◆ What you are asked to do
The answer must be an exact copy of the lines from the one with "The image size is (691, 500)." to the last line of the entries below, both included, and must contain no pictures.

◆ ◆ ◆ ◆

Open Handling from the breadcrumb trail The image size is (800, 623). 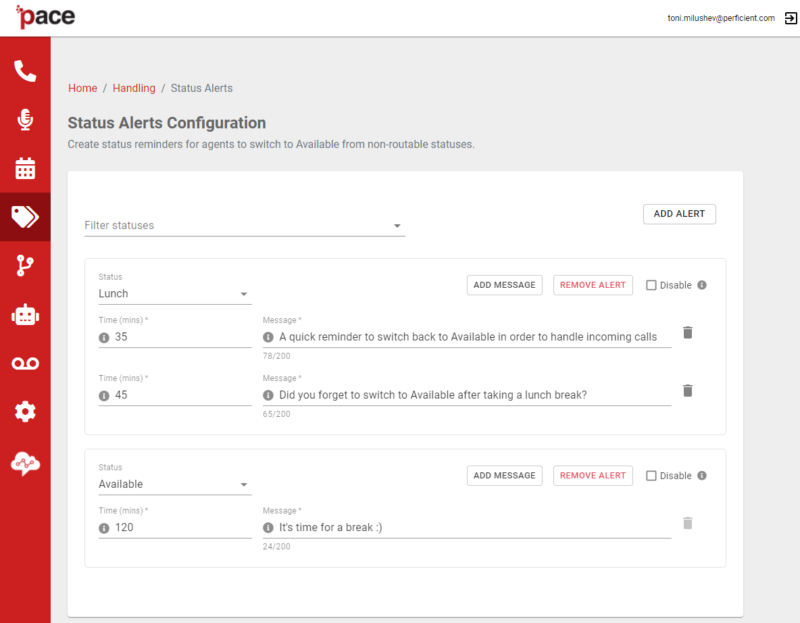134,88
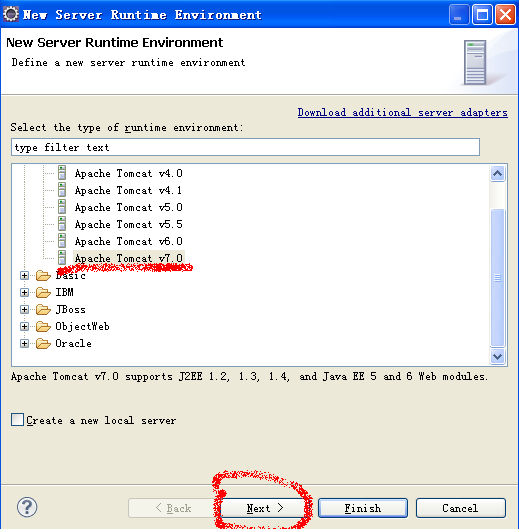
Task: Enable Create a new local server checkbox
Action: (17, 420)
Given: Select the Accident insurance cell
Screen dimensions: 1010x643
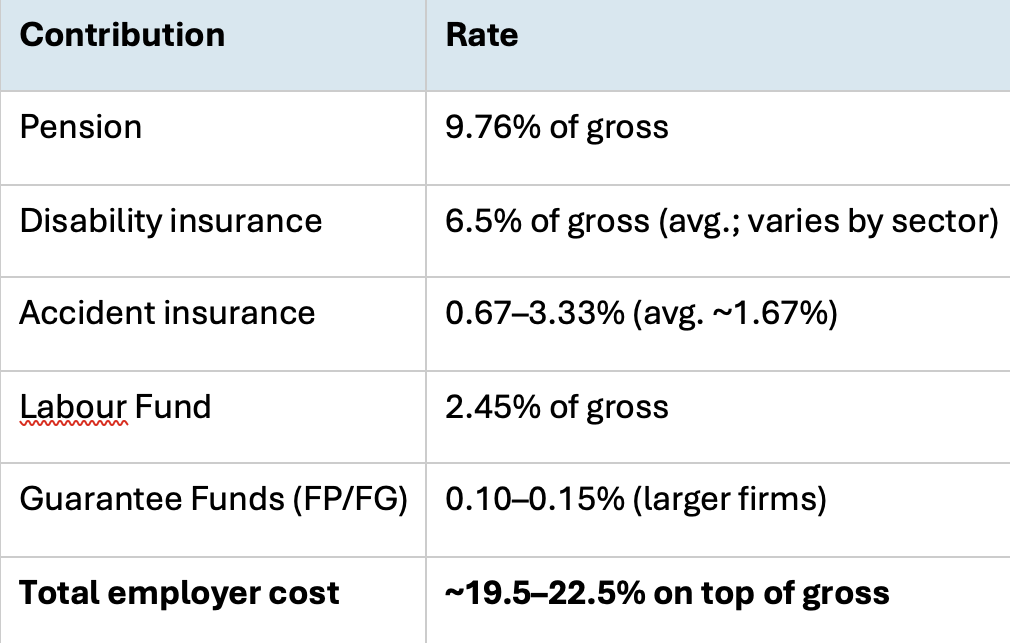Looking at the screenshot, I should (x=167, y=313).
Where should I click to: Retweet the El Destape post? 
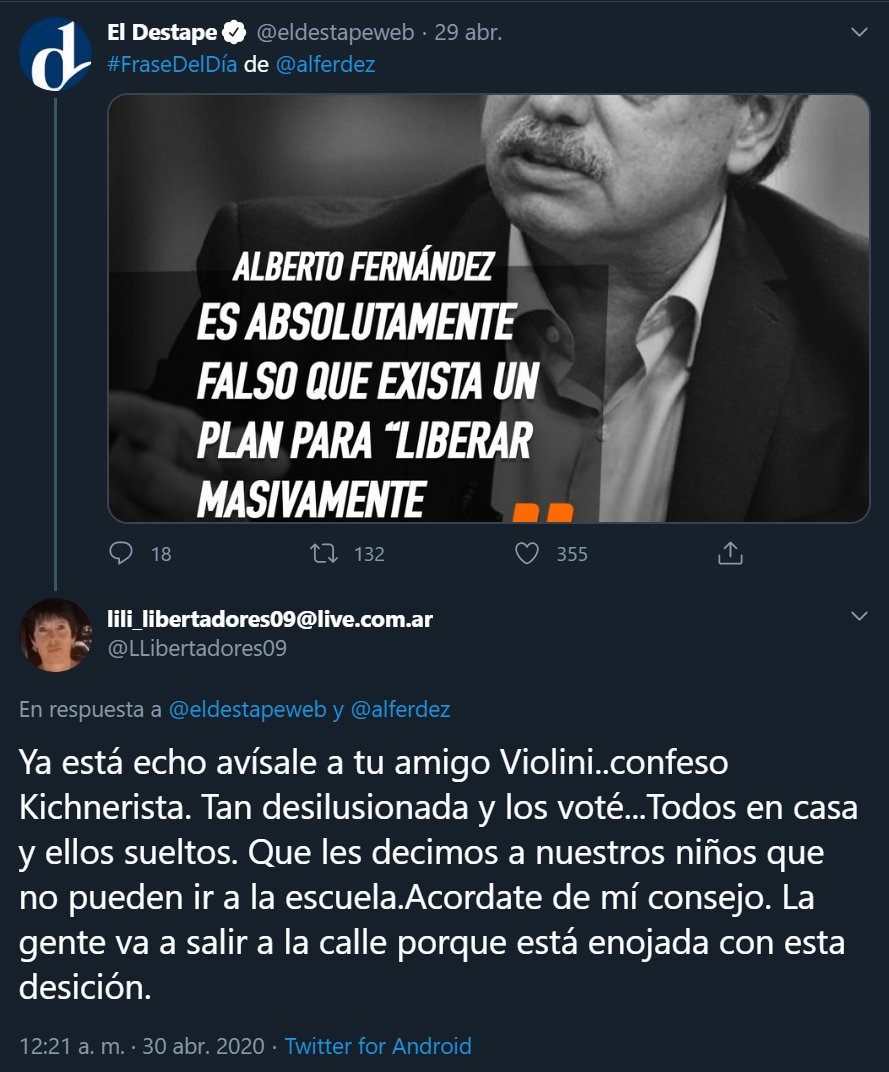(x=324, y=553)
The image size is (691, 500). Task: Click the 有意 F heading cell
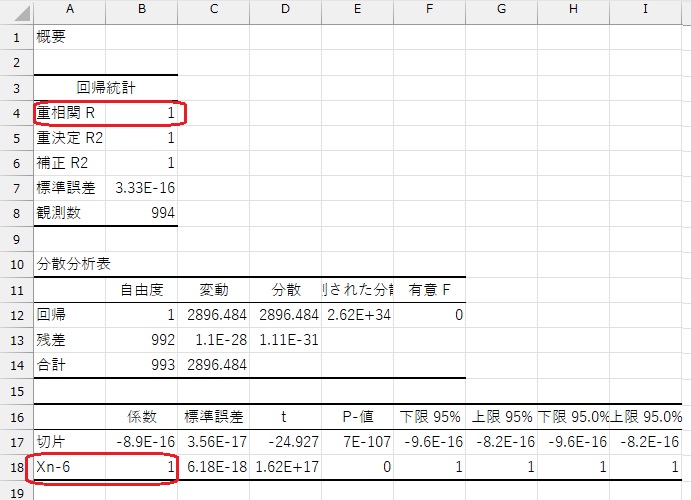point(429,290)
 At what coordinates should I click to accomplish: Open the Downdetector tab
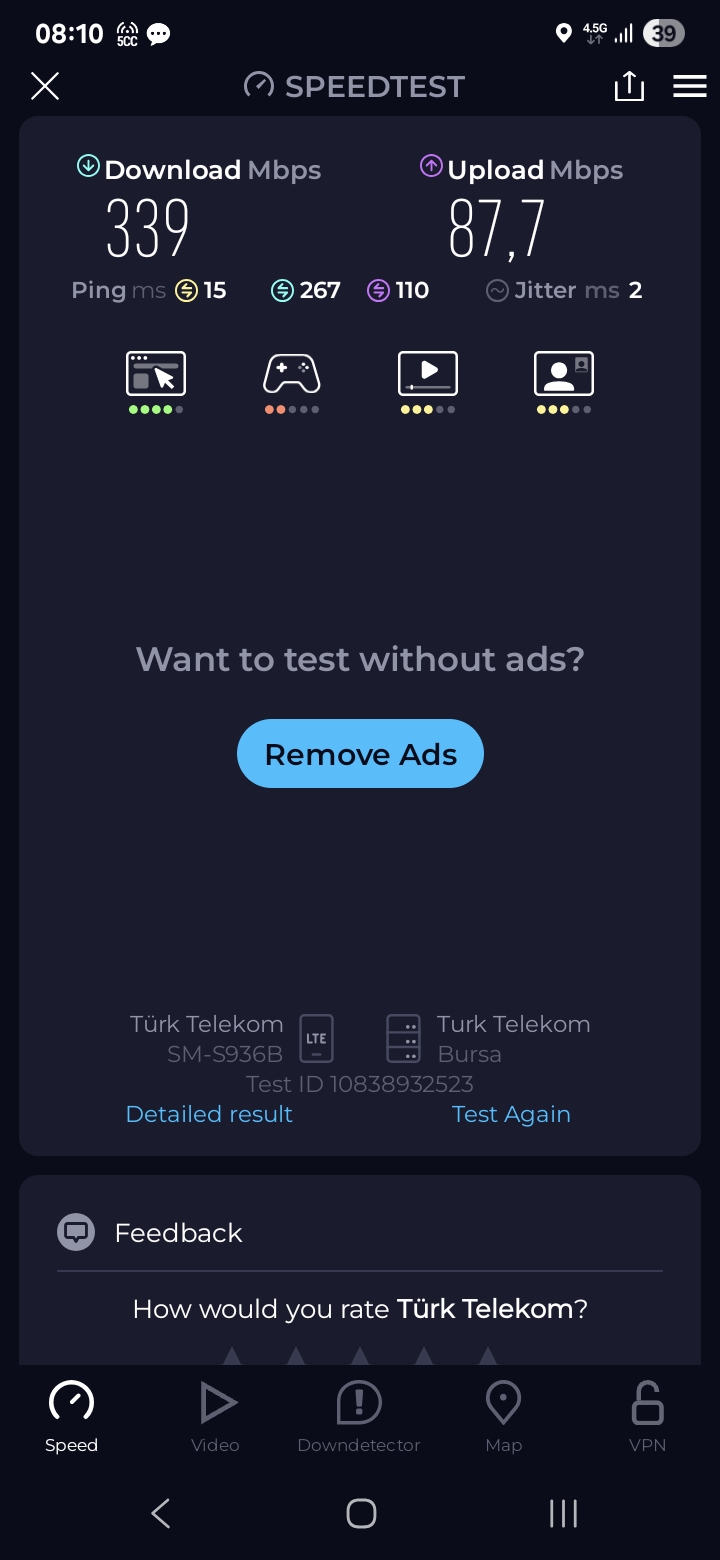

◆ ◆ ◆ ◆

◆ Output of the task
The image size is (691, 500). Task: Click the 有意 F heading cell
point(429,290)
 At what coordinates should I click to accomplish: Open the Downdetector tab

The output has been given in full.